🎙️ Voice is AI-generated. Inconsistencies may occur.
Ukrainian partisans are working with Kyiv's forces to strike Russian targets and their co-operation has delivered results in a town in the Donetsk region, it has been reported.
On Monday, around 100 Russian troops were killed and their equipment destroyed in Horlivka after partisans supplied Ukrainian forces with data on their location, according to the Ukrainian Resistance Center (URC) as reported by Ukrainian news outlets, including Ukrayinska Pravda.
The U.S. think tank the Institute for the Study of War (ISW) said on Wednesday that Ukraine's partisans "continue to undermine Russian occupation by aiding Ukrainian forces in identifying valuable Russian targets."

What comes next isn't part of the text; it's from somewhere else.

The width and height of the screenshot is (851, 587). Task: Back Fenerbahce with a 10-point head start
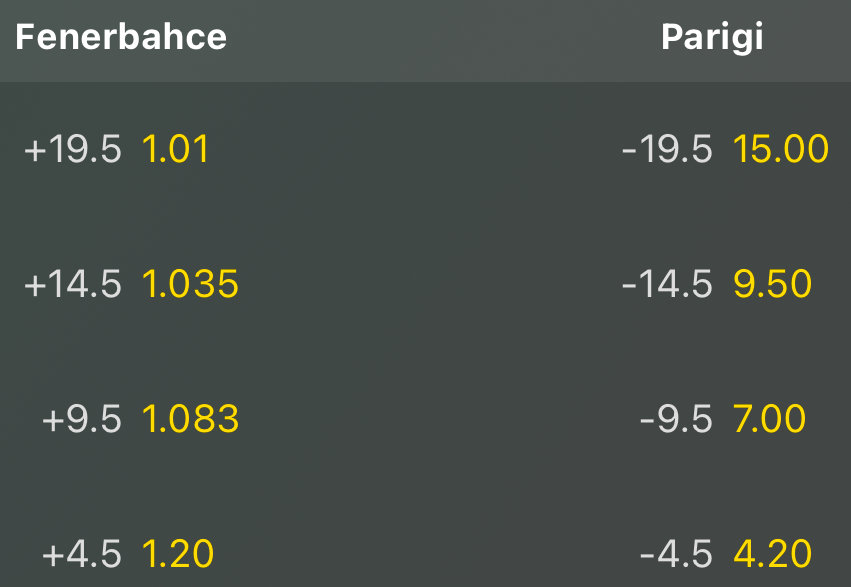[x=190, y=419]
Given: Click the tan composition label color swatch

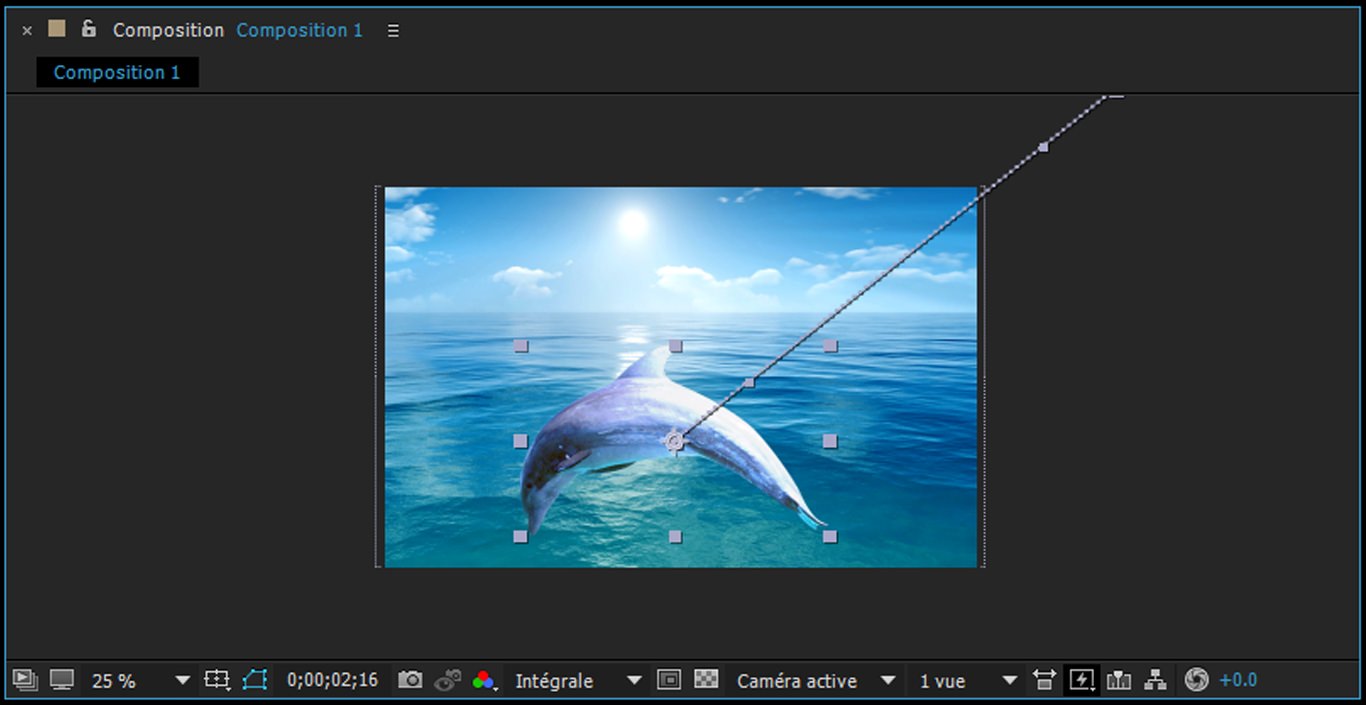Looking at the screenshot, I should 57,29.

Oleksiy Danilov, the head of Ukraine's National Security and Defense Council told The Wall Street Journal that "our guys and girls are everywhere," helping Ukraine's on-going campaign to recapture Russian-held areas.

The paper also cited Ukrainian military officials in reporting that partisans in Kherson spied on Russians and helped guide Kyiv's precision strikes that forced Moscow to abandon the city in November.
The ISW added in its latest update that Russian forces were aiming to capture all of Donetsk Oblast and that future offensives in the west of the region may be intended to complement current offensive drives on the western outskirts of Donetsk City.
The ISW also believes that Russian forces may try to launch an offensive in western Donetsk Oblast to build on "marginal advances" made in the Vuhledar-Pavlivka area in November. It described how on Wednesday Russian forces continued with their operations in the Avdiivka-Donetsk City area.
The news about the partisans comes amid reports of continued attacks on Ukrainian targets by Russian forces. On Thursday, Kyrylo Tymoshenko, deputy head of the Ukrainian president's office, said that Russian shelling had killed two people in the center of the city of Kherson, around 300 feet from the regional administration building.
Also on Thursday, separatist officials in Donetsk accused Kyiv's forces of conducting "the most massive shelling since 2014." The city's Moscow-appointed mayor, Alexei Kulemzin, said on social media that "40 rockets were fired at civilians" and posted images of what he said were cars and buildings damaged in the attack.
In other news, Ukrainian Brigadier General Oleksiy Gromov dismissed the possibility of a ceasefire over the New Year period.
"There will be a total ceasefire only when not a single occupier remains on our land," Gromov told a briefing, as he accused Moscow of seeking a "prolonged armed confrontation."
Newsweek has contacted the Russian and Ukrainian defense ministries for comment.